We've all been declarer at a thin contract and were a favorite to fall through the ice.

When today's West opened one diamond, many Norths would have chosen a 1NT overcall. After North and East passed and South balanced with one spade, North cue-bid to show strength, and South liked his distribution enough to issue an encouraging jump.

North was venturing onto thin ice when he bid six spades -- I'd have wanted better spade support -- but there was nothing wrong with the slam that a nine of trumps in the North-South hands wouldn't have cured. After South took dummy's ace of diamonds, he led the jack of trumps, hoping East would fail to cover if he held Q-x-x. But East covered, and South lost two trump tricks to West's A-9-4.

"Unmakable," South shrugged.

_ _ _ _ _

:: Given exercise 1 ::
Please output the stretch of the listing from the line containing "Task: Open more" through the line containing "will [x=38, y=132].", reproducing those lines exactly.
The listing that follows has no connection to the bridge column.

:: Records for the exercise ::
_ _ _ _ _

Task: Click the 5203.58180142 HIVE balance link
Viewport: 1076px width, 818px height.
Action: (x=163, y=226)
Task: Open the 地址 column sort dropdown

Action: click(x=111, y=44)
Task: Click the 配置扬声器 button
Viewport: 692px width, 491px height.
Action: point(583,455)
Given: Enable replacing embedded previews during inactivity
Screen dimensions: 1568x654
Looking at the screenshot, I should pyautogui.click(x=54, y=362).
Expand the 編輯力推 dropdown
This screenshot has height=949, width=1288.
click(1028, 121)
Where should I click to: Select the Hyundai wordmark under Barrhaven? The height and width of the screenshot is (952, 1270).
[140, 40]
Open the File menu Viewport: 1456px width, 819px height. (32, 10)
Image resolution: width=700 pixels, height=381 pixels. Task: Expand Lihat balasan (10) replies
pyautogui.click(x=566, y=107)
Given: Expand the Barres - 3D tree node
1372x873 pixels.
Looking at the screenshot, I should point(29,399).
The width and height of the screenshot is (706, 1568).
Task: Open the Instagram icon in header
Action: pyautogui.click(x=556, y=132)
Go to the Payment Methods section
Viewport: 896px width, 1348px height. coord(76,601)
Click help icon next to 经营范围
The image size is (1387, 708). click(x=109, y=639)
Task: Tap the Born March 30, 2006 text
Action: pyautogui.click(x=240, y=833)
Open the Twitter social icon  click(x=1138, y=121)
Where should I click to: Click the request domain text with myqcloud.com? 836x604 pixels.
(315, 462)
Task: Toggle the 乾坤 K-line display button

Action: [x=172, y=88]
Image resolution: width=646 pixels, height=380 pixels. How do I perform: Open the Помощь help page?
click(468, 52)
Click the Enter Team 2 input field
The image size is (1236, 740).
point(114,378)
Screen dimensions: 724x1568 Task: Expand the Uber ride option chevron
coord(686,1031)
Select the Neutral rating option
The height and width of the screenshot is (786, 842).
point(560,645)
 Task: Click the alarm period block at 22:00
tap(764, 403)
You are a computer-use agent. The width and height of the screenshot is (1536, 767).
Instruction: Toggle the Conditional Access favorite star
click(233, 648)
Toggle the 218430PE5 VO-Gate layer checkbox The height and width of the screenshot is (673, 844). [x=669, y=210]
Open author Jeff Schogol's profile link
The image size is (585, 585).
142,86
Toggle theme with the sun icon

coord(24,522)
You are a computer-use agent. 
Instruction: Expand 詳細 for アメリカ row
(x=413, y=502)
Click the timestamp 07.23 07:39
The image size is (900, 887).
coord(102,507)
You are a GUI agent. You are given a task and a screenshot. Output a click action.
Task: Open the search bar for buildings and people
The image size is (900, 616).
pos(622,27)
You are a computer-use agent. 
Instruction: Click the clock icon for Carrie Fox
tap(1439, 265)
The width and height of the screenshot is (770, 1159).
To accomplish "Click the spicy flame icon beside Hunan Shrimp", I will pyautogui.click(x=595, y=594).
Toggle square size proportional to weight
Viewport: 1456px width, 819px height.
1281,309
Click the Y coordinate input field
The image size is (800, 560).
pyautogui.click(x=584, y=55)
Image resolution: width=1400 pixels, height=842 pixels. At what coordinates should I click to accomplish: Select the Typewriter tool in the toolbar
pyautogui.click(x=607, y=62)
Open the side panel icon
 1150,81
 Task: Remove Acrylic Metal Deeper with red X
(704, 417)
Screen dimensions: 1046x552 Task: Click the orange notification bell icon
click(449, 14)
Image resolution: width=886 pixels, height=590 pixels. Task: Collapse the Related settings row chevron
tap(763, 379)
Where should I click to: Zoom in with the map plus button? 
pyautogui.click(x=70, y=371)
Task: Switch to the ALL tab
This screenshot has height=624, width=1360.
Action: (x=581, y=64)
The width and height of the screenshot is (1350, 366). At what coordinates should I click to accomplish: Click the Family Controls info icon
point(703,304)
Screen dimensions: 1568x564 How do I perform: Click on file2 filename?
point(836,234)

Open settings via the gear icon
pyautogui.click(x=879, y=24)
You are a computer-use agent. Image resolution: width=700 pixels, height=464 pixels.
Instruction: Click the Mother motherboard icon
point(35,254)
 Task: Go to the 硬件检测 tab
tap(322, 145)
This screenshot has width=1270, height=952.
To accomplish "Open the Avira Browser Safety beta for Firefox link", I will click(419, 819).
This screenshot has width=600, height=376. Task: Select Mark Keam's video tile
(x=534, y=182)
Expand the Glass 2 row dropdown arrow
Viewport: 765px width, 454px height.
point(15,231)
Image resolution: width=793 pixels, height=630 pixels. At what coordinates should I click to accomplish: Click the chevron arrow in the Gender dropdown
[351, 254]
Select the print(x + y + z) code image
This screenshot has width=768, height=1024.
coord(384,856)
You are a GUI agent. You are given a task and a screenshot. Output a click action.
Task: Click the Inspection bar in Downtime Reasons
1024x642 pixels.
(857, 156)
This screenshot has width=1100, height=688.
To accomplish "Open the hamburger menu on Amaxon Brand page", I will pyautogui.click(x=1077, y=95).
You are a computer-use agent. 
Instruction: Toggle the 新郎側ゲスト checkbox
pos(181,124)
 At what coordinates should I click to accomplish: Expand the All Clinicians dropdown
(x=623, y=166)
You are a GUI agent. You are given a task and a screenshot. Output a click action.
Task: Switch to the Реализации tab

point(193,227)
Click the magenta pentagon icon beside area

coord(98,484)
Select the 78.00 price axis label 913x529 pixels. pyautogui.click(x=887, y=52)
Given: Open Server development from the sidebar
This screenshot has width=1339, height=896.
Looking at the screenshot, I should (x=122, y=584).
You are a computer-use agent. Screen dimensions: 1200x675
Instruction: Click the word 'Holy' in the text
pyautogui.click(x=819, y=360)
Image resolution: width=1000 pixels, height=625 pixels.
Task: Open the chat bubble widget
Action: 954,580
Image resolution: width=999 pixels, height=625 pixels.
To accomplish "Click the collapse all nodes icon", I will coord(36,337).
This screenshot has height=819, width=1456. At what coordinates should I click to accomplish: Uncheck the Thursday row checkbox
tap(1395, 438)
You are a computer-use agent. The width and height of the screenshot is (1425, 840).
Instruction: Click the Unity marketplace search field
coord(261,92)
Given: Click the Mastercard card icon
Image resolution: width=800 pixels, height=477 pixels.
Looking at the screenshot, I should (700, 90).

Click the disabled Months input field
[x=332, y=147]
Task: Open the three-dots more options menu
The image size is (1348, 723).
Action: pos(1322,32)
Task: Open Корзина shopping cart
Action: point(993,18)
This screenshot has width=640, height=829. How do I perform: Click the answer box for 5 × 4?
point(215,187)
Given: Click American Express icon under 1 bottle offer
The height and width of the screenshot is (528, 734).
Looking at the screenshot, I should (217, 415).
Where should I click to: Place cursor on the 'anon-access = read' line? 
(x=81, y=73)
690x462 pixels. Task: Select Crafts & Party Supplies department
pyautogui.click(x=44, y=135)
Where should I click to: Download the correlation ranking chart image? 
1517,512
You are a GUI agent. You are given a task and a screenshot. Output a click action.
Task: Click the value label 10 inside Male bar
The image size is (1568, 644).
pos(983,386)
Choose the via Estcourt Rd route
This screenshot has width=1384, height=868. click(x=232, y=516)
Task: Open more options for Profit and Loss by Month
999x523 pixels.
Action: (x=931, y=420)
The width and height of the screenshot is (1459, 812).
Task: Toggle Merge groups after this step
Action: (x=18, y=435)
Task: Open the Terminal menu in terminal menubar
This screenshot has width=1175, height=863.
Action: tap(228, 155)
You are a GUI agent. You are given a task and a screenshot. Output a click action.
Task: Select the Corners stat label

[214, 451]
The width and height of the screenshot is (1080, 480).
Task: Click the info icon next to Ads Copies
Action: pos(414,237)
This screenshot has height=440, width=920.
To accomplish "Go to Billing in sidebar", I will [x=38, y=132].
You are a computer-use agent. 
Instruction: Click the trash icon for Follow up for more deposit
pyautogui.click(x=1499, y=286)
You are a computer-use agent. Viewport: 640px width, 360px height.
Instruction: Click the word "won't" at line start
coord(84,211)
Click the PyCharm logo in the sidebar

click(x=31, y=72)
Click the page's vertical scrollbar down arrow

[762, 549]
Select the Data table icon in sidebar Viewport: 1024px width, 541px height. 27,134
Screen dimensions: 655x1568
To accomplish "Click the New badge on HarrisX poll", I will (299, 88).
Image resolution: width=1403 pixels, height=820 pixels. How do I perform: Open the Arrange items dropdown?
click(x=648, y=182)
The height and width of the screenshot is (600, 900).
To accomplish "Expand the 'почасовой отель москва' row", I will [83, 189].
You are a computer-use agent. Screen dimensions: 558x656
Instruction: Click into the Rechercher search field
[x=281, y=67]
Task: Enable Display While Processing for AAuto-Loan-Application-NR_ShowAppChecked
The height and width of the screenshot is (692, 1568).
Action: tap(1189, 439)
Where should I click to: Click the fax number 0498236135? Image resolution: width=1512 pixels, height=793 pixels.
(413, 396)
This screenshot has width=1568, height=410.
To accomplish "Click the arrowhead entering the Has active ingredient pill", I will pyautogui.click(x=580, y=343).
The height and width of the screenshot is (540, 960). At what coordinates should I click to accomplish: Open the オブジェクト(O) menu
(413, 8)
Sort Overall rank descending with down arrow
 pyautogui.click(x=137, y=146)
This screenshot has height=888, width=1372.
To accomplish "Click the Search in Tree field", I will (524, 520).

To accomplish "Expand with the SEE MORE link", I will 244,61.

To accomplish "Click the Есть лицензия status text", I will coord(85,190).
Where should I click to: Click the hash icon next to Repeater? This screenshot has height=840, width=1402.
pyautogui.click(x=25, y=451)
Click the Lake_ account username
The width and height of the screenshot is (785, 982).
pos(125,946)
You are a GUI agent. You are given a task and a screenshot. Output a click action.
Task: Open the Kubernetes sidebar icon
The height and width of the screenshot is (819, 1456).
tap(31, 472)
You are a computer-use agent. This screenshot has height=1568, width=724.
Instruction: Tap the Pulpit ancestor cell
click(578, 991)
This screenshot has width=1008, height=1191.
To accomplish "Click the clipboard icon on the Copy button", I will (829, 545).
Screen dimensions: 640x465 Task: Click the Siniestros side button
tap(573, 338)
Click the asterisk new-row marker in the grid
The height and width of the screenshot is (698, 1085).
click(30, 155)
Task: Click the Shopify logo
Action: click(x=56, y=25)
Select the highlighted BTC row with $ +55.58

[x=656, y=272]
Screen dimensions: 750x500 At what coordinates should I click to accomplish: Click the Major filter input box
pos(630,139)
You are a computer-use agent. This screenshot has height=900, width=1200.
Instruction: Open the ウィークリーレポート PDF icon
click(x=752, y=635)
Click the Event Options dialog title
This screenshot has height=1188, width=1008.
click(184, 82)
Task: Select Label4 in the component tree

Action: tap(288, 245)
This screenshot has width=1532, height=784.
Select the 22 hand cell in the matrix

_ _ _ _ _

:: Given exercise 2 ::
According to the bridge column, what trump holding did West have?

:: Complete response 1 ::
Task: Open more options for Profit and Loss by Month
999x523 pixels.
Action: (x=931, y=420)
The width and height of the screenshot is (1459, 812).
Task: Toggle Merge groups after this step
Action: (x=18, y=435)
Task: Open the Terminal menu in terminal menubar
This screenshot has width=1175, height=863.
Action: tap(228, 155)
You are a GUI agent. You are given a task and a screenshot. Output a click action.
Task: Select the Corners stat label

[214, 451]
The width and height of the screenshot is (1080, 480).
Task: Click the info icon next to Ads Copies
Action: pos(414,237)
This screenshot has height=440, width=920.
To accomplish "Go to Billing in sidebar", I will [x=38, y=132].

:: Complete response 2 ::
A-9-4